When you walked out of Superbad did you take a little time wondering what became of those characters as they grew up? Well comic wunderkind Judd Apatow (Knocked Up, Forgetting Sarah Marshall), must have, because Pineapple Express (written by Apatow and his Superbad writers Seth Rogen and Evan Goldberg) kinda sorta brings you to that place, all the while posing as a genre twisting mash up of Harold and Kumar and Lethal Weapon. Rogen himself plays Dale Denton a sad sack process server who just wants to get high with his bud and dealer Saul Silver (James Franco). Soon the two are running from drug baddies and bad coppers with wheels screeching and bullets flying. It’s a stoner road trip gone bad, and its comic tone slyly slips from laid back to deranged as the pot smoke thickens and some action gore sprouts into the picture.
Apatow, in a canny move, hired indie filmmaker David Gordon Green (Snow Angels, ’07, All the Real Girls, ’03), to filter down his broader comic sensibility (bromance and perpetual adolescence remain at its core), and for a while, he manages the weird combo of mayhem and ha-ha nicely. When the movie starts to leave behind its stoner charm and pushes into the action-jackson machinations it becomes less of a sweetly smart goof and more of standard (and predictable) actioneer.
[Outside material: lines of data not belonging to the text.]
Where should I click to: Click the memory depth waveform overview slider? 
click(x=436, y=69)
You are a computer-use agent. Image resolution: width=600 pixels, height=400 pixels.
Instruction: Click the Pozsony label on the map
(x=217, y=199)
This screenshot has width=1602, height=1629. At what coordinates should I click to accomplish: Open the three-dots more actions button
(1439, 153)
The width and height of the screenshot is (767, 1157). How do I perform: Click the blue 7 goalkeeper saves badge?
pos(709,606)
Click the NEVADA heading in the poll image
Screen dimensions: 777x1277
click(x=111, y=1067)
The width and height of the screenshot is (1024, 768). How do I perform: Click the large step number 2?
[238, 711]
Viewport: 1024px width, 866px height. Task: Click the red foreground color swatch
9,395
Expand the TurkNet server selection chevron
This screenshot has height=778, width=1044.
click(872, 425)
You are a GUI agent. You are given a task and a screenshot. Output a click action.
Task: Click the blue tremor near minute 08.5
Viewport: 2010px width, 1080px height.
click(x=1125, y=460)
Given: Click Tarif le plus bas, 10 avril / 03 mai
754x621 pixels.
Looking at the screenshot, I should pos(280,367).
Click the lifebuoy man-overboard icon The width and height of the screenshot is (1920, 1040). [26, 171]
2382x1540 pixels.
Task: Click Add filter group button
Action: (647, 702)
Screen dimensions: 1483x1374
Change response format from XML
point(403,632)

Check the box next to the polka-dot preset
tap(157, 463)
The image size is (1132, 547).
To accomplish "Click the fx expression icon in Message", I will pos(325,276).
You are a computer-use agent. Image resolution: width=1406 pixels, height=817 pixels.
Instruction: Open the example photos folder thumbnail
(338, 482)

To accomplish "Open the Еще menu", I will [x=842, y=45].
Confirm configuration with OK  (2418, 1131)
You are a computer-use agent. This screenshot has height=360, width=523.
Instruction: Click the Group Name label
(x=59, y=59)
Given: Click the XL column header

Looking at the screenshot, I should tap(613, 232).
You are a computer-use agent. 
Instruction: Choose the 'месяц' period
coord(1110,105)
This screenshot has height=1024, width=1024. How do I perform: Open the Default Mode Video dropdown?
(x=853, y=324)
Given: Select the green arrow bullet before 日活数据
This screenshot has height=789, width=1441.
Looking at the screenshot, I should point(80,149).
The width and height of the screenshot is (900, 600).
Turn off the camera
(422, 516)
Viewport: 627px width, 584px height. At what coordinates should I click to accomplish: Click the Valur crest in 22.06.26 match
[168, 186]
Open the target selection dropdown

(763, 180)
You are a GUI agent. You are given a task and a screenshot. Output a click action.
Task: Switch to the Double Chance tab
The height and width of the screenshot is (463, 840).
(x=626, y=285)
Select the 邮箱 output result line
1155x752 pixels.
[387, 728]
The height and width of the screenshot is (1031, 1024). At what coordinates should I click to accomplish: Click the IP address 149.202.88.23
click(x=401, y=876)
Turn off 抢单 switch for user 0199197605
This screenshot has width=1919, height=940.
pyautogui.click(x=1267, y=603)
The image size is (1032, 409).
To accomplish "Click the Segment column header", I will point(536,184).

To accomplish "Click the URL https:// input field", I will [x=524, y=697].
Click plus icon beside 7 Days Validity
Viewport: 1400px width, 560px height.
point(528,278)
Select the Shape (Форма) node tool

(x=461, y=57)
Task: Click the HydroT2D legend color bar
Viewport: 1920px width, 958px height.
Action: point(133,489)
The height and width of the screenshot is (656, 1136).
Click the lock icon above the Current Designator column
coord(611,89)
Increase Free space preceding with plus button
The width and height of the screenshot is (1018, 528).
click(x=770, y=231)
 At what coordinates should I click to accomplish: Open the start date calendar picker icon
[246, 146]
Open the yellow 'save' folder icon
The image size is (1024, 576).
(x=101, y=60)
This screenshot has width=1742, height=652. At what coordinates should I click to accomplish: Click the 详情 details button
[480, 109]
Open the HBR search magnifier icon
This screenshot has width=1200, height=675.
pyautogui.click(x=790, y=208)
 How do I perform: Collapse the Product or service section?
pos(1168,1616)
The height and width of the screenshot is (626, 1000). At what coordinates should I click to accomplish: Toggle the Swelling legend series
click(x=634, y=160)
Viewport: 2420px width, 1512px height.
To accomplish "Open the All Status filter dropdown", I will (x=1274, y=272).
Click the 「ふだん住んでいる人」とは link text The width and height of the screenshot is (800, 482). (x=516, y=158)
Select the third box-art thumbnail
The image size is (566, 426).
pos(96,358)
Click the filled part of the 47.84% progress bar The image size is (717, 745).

Pineapple Express has it highs (uh-huh) and it will be a welcome addition to the barstool game of naming the coolest stoner flicks, but it winds up as another example of the simple fact that eventually every zoom has a come down.
As you watch the previews and the like before Tropic Thunder rolls out, once you realize that they are part of the bigger joke that is, you’ll worry if the full length feature that follows can sustain the same high level of jocularity. No problem. Ben Stiller’s high-budget jape at Hollywood movies, mores and moronity is acutely amusing and its satiric bits actually jell into a whole. It’s a breezy, zany, satire with more than enough amusing ideas, farcical riffs, and hilarious performances to sustain it.
Stiller has long taken the self-depreciative airs of Woody Allen into the wooly realm of comic self-flagellation, plunging ever deeply into the arena of the uncomfortable. With his sights set directly on the heart of Hollywood artifice, the target is an easy, albeit hard-to-argue one. Pricking at the delusions of grandeur that are passed like hard candy from movie producer to filmmaker to audience to (especially) actors, Stiller has fashioned a smart aleck comedy that is ostensibly about bad taste but manages to veer into areas slightly less definable, and sometimes touching it with an inkling of the surreal.
Tropic Thunder tosses together Stiller as a fading action star, Jack Black as a comedian trying to stretch his chops, and Robert Downey Jr. as a method acting madman delusional enough to make a movie in virtual blackface as they come together on the movie set of a war movie being filmed in Southeast Asia. Add to the mix Steve Coogan as the Brit director, Nick Nolte as the actual war vet hired as an advisor, Brandon T. Jackson as a hip-hop star trying out the acting game, and, (as the cat is already out of the bag) surprise participant Tommy Boy Cruise as the ultimate kingpin producer. Cruise, channeling a studio head as coarse gargoyle, goes all out, braying, dancing, spewing profanities, treading the oh-so-thin-line between discomfort and inspired, all the while enhancing the total self-referential party train that the movie is coasting on. Tropic Thunder is kick ass funny, not just funny ha ha.